Supplied passage:
· · ·
# Building a Similarity Comparison Set, Revisited 2021

Goal: construct a set of molecular pairs that can be used to compare similarity methods to each other.

Update from http://rdkit.blogspot.com/2016/04/revisiting-similarity-comparison-set.html
The earlier version of this notebook (http://rdkit.blogspot.ch/2013/10/building-similarity-comparison-set-goal.html or https://github.com/greglandrum/rdkit_blog/blob/master/notebooks/Building%20A%20Similarity%20Comparison%20Set.ipynb)included a number of molecules that have counterions (from salts). Because this isn't really what we're interested in (and because the single-atom fragments that make up many salts triggered a bug in the RDKit's Morgan fingerprint implementation), I repeat the analysis here and restrict it to single-fragment molecules (those that do not include a `.` in the SMILES).

The other big difference from the previous post is that an updated version of ChEMBL is used; this time it's ChEMBL21.

I want to start with molecules that have some connection to each other, so I will pick pairs that have a baseline similarity: a Tanimoto similarity using count based Morgan0 fingerprints of at least 0.7. I also create a second set of somewhat more closely related molecules where the baseline similarity is 0.6 with a Morgan1 fingerprint. Both thresholds were selected empirically.

**Note:** this notebook and the data it uses/generates can be found in the github repo: https://github.com/greglandrum/rdkit_blog

I'm going to use ChEMBL as my data source, so I'll start by adding a table with Morgan0 fingerprints that only contains molecules with molwt<=600 and a single fragment (we recognize this because there is no '.' in the SMILES):

    chembl_21=# select molregno,morgan_fp(m,0) mfp0 into table rdk.tfps_smaller from rdk.mols 
    join compound_properties using (molregno) 
    join compound_structures using (molregno) 
    where mw_monoisotopic<=600 and canonical_smiles not like '%.%';
    SELECT 1372487
    chembl_21=# create index sfps_mfp0_idx on rdk.tfps_smaller using gist(mfp0);
    CREATE INDEX
   

And now I'll build the set of pairs using Python. This is definitely doable in SQL, but my SQL-fu isn't that strong.
· · ·
To-do list:
1. Return the stretch of the similarity set notebook from "Goal: construct a" through "in the SMILES).", copied word for word.
2. Answer these questions about the similarity set notebook:
(a) Which version of ChEMBL does this analysis use?
(b) What minimum Tanimoto similarity, using count-based Morgan0 fingerprints, must a pair have?
(c) What molecular weight limit applies to the molecules placed in the Morgan0 fingerprint table?

Recorded information:
· · ·
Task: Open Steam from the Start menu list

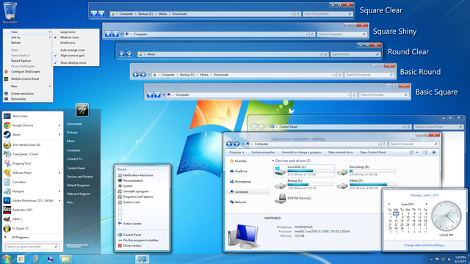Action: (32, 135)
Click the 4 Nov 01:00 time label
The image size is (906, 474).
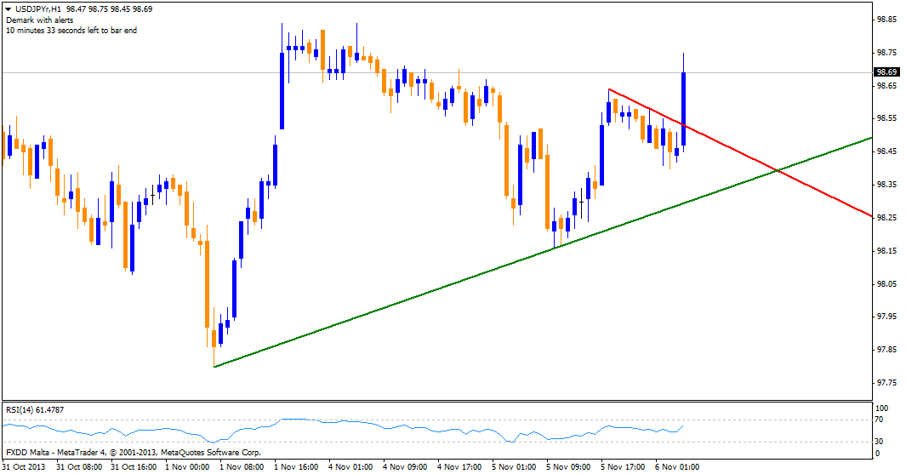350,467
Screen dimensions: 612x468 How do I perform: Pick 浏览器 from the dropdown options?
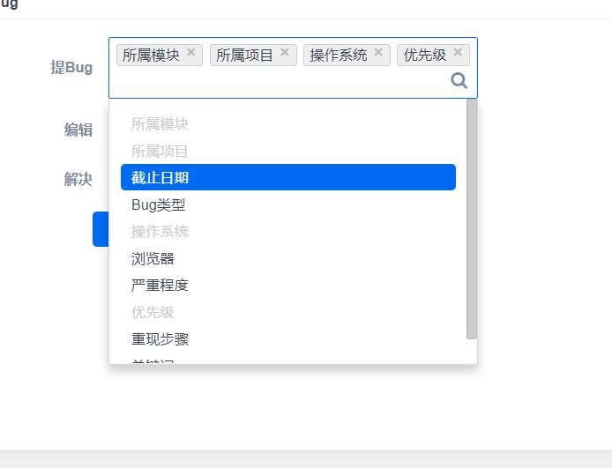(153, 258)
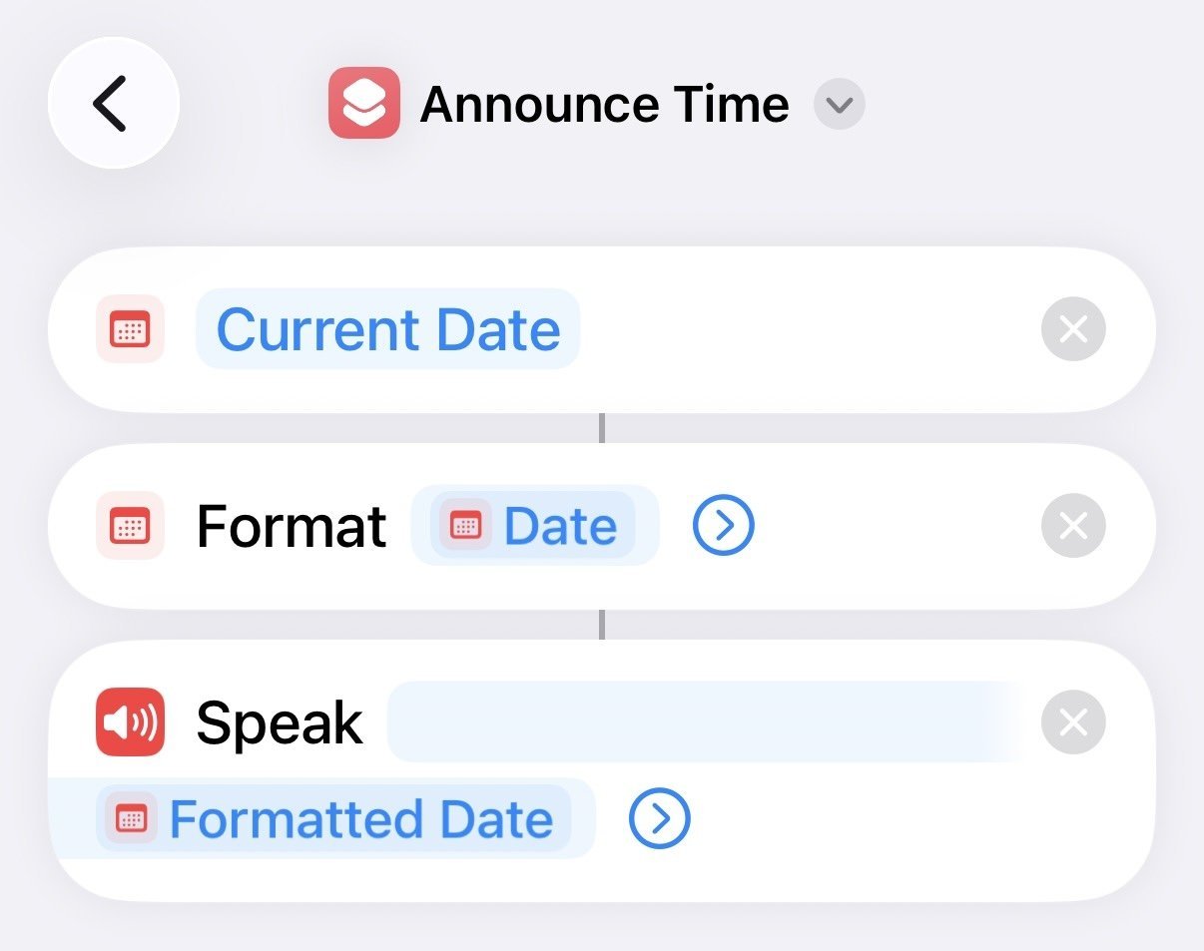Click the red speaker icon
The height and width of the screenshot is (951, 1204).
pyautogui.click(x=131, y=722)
· · ·
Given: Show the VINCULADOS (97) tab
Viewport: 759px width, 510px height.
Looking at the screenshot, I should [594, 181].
· · ·
Answers per task:
1.
Goal: construct a set of molecular pairs that can be used to compare similarity methods to each other.

Update from http://rdkit.blogspot.com/2016/04/revisiting-similarity-comparison-set.html
The earlier version of this notebook (http://rdkit.blogspot.ch/2013/10/building-similarity-comparison-set-goal.html or https://github.com/greglandrum/rdkit_blog/blob/master/notebooks/Building%20A%20Similarity%20Comparison%20Set.ipynb)included a number of molecules that have counterions (from salts). Because this isn't really what we're interested in (and because the single-atom fragments that make up many salts triggered a bug in the RDKit's Morgan fingerprint implementation), I repeat the analysis here and restrict it to single-fragment molecules (those that do not include a `.` in the SMILES).

2.
(a) ChEMBL21
(b) 0.7
(c) 600 or less